## ASSIGNED TASK
In the listing below, count the lines containing the string "Given" and state only the number.

## SOURCE MATERIAL
⁂

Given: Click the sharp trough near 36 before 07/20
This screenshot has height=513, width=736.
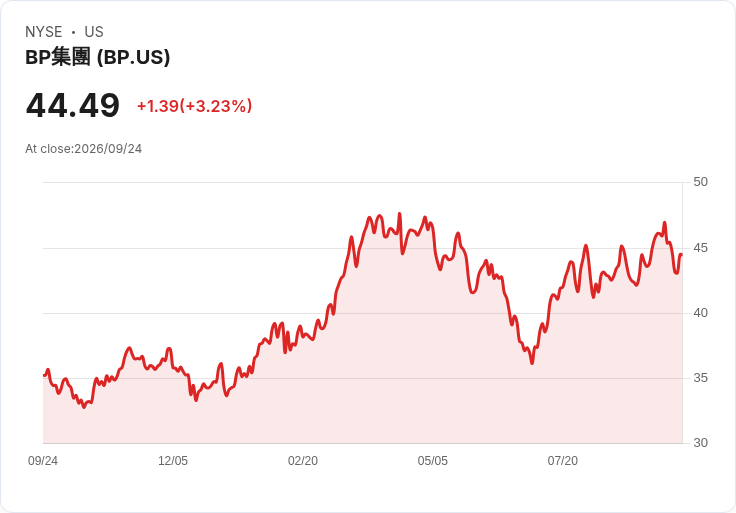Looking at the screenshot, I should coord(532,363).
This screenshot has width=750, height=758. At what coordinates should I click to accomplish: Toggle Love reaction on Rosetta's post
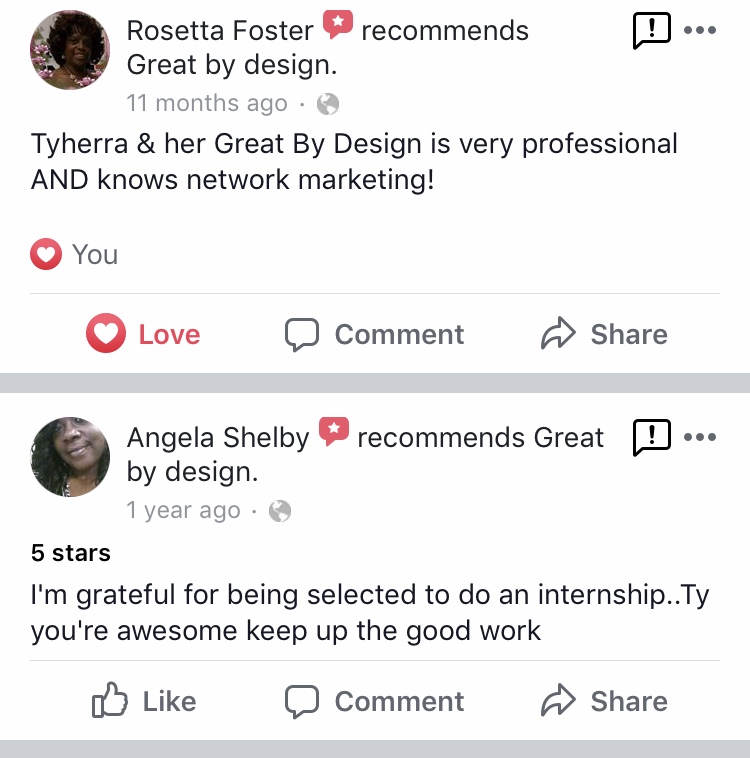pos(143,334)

⁂

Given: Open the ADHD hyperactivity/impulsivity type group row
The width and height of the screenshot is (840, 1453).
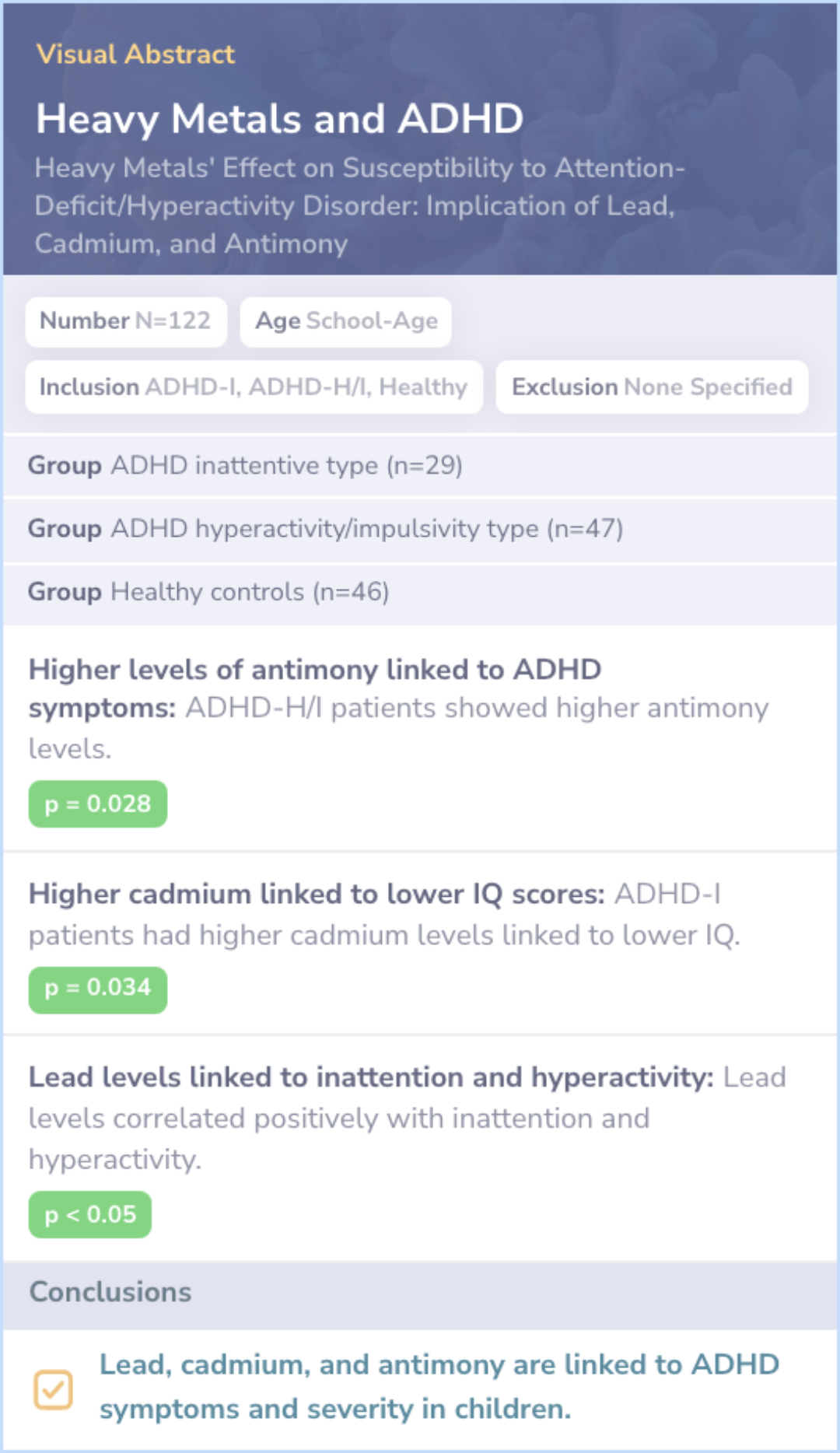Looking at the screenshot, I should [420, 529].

⁂

## SOLVED EXERCISE
2